Interim medical director Dr. Sarah Rosenberg-Scott, who has worked closely with Newton-Wellesley Hospital, stated in regards to the reimbursement of off-campus transportation that Health Services “are actively working on that right now. Newton-Wellesley is quickly realizing that transportation is a huge deal for students on this campus.” Rosenberg-Scott also recognized that with these changes, “in the short term to be honest there might be some bumps along the way… those transitions are always fraught with road blocks.”

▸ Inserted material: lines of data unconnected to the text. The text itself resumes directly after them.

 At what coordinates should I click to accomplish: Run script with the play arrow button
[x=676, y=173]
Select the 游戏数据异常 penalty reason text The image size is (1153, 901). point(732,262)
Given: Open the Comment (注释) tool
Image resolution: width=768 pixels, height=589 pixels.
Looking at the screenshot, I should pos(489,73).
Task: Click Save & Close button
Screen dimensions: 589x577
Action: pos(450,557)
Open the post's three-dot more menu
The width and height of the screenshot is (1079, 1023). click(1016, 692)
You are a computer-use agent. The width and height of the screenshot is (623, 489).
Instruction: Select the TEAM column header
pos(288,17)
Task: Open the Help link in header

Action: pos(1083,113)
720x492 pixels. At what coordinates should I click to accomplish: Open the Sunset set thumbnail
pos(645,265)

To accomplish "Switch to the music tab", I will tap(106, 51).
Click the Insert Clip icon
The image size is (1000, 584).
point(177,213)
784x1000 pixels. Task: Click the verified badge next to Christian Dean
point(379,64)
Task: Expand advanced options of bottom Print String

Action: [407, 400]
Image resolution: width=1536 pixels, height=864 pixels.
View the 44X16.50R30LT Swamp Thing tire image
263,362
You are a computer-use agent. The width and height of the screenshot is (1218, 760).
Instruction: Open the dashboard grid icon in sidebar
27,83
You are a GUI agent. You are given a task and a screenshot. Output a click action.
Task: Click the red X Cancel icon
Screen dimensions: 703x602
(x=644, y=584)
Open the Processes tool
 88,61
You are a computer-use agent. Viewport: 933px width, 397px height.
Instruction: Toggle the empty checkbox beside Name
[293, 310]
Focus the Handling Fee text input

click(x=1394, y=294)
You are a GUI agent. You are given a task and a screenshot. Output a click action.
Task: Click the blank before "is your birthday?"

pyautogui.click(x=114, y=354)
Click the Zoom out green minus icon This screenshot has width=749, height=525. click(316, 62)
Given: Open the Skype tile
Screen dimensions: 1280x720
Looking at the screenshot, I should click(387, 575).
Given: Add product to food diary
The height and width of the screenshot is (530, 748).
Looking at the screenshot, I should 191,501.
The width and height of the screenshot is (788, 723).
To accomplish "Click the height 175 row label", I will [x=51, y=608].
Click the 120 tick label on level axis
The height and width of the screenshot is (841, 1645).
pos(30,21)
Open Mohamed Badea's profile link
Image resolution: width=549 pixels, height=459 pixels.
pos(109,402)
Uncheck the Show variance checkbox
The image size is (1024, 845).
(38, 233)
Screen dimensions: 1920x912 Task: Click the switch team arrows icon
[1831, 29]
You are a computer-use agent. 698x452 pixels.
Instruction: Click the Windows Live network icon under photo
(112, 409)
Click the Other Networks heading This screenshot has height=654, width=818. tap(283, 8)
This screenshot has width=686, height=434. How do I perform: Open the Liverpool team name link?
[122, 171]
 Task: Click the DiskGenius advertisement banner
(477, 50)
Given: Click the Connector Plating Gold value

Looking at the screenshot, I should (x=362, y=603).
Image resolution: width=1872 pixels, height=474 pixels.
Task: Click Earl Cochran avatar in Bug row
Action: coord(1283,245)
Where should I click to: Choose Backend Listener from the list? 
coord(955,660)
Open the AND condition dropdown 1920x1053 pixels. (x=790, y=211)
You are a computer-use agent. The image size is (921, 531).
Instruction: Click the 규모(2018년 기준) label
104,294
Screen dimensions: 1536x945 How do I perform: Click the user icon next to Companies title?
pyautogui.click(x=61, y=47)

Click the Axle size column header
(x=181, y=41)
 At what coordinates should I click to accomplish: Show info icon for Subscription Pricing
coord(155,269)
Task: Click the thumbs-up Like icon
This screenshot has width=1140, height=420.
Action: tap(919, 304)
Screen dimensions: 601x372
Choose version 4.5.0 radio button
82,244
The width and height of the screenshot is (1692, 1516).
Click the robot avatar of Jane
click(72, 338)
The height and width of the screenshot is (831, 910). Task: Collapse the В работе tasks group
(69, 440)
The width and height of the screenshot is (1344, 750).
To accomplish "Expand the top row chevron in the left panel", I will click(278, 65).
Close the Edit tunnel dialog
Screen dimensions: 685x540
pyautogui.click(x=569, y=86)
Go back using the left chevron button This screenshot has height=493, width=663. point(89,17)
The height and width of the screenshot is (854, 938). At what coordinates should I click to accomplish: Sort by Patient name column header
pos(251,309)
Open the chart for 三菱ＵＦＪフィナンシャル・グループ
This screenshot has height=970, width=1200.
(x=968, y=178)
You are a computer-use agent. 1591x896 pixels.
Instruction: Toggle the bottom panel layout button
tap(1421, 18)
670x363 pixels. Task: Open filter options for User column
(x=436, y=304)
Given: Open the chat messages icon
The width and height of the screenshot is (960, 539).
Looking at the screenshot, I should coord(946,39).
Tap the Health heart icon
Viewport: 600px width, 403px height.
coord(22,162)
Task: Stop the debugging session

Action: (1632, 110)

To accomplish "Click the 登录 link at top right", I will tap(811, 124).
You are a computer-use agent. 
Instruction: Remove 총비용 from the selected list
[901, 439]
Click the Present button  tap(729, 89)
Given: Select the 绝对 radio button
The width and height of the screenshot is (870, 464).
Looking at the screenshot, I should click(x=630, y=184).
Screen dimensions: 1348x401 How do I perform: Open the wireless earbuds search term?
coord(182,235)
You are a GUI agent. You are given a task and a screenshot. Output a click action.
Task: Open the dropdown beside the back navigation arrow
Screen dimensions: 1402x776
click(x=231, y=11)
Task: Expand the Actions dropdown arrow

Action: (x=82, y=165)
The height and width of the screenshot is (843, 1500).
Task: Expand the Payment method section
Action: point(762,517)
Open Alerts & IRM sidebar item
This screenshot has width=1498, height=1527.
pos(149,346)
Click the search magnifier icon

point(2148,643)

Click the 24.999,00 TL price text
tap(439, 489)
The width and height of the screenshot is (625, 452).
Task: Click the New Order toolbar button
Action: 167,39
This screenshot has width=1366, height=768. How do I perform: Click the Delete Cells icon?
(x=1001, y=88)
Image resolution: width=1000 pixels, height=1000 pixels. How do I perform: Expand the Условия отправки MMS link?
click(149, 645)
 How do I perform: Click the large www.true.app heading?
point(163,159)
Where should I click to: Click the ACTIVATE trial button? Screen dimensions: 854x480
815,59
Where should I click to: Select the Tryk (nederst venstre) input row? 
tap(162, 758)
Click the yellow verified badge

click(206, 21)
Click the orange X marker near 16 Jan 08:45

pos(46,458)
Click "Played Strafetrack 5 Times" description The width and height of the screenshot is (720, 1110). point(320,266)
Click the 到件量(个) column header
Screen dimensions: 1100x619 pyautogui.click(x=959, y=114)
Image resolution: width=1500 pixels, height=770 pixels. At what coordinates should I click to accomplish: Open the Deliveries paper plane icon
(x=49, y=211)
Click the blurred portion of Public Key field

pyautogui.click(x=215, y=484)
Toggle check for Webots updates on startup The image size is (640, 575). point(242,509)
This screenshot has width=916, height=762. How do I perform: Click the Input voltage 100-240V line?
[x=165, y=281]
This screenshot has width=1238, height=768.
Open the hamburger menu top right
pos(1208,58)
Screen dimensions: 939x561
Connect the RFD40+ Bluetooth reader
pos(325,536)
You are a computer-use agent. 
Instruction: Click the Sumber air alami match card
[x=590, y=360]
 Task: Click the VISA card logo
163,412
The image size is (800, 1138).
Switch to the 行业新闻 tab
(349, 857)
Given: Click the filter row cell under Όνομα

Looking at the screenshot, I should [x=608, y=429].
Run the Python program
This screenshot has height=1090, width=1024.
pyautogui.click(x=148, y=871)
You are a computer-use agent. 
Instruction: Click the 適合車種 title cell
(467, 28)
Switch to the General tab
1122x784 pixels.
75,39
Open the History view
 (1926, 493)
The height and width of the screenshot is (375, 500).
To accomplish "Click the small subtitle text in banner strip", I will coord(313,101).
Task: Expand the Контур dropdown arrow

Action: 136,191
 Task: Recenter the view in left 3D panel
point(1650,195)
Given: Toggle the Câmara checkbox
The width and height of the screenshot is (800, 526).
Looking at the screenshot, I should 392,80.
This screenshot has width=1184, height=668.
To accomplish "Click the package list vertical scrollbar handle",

While Rosenberg-Scott is not the permanent medical director of Health Services, as November 1 will also be ushering in Dr. Jennifer Schwartz in the role, Rosenberg-Scott is still excited and confident in the care and services the employees will provide for students. This new team is yet another change to Health Services, as according to a previous Health Center employee, who spoke to a faculty member, most former employees were transferred on August 30 to working in Primary Care at Newton-Wellesley Hospital, and a new team from Newton-Wellesley Medical Group was hired. The former lost their benefits to being employees of the College, and the latter group did not have any similar, Wellesley College benefits laid out for them. While the team may be new, some have worked in collegiate health services and “all our clinicians are licensed as family nurse practitioners or family physicians, […] we have the experience of both working with younger adolescents but also older adults and we can really help young [people] going through this transition,” said Dr. Rosenberg-Scott on the matter of the qualifications of the new team.
According to the American College Health Association, the recommendation for a contract between the outsourced hospital and the college should be around three to five years.